#### DESCRIPTION OF THE TASK:
Copy, word for word, the part of the passage on U.S. involvement in Ottoman and Turkish waters that runs between "United States reportedly" and "dozens of buildings.", inclusive.

#### ARTICLE:
....................

During the First World War, Ottoman Empire and United States sided in different sides, but they never officially declared war on each other. However, American ships carried weapons for the Entente during the Gallipoli campaign.

After the First World War, the Ottoman Empire was defeated and the Armistice of Mudros was signed. The Entente requested Istanbul, Marmara Region and Greater Armenia to be under control of an American mandate. Some Turkish communities even defended idea of whole Anatolia being controlled by United States.

United States reportedly helped the Entente during Turkish War of Independence. American aid included but wasn't limited to logistic support. USS Arizona and 3 other American ships provided protection to the Greeks during Greek landing at Smyrna. On 7 June 1922, Greek battleships (including Georgios Averof) and the American battleships USS Sands, USS McFarland and USS Sturtevant bombed Samsun to help the Greek rebels in region. 4 Turkish civilians were killed and 3 were injured as a result of bombardment. The bombardment also caused large scaled damage in city, destroying dozens of buildings.

List of Battleships 

Many American battleships served in Turkish territorial waters between 1908 and 1923. The most important ones can be listed as;

 USS Scorpion
 USS Alden (DD-211)

....................

#### SUPPLIED MATERIAL:

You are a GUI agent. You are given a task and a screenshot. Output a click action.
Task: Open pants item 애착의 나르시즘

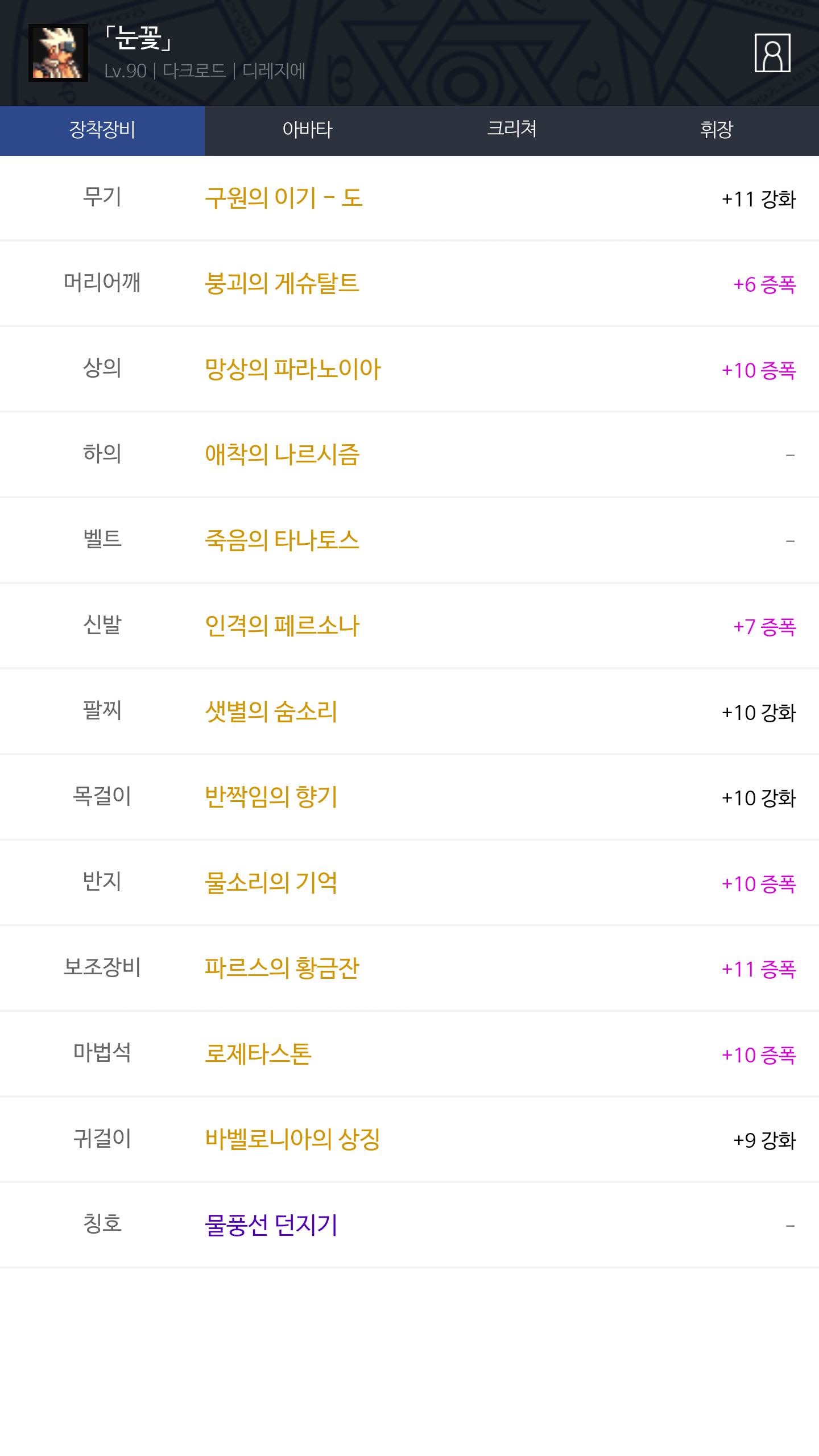282,454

....................

#### EXERCISE ANSWER:
United States reportedly helped the Entente during Turkish War of Independence. American aid included but wasn't limited to logistic support. USS Arizona and 3 other American ships provided protection to the Greeks during Greek landing at Smyrna. On 7 June 1922, Greek battleships (including Georgios Averof) and the American battleships USS Sands, USS McFarland and USS Sturtevant bombed Samsun to help the Greek rebels in region. 4 Turkish civilians were killed and 3 were injured as a result of bombardment. The bombardment also caused large scaled damage in city, destroying dozens of buildings.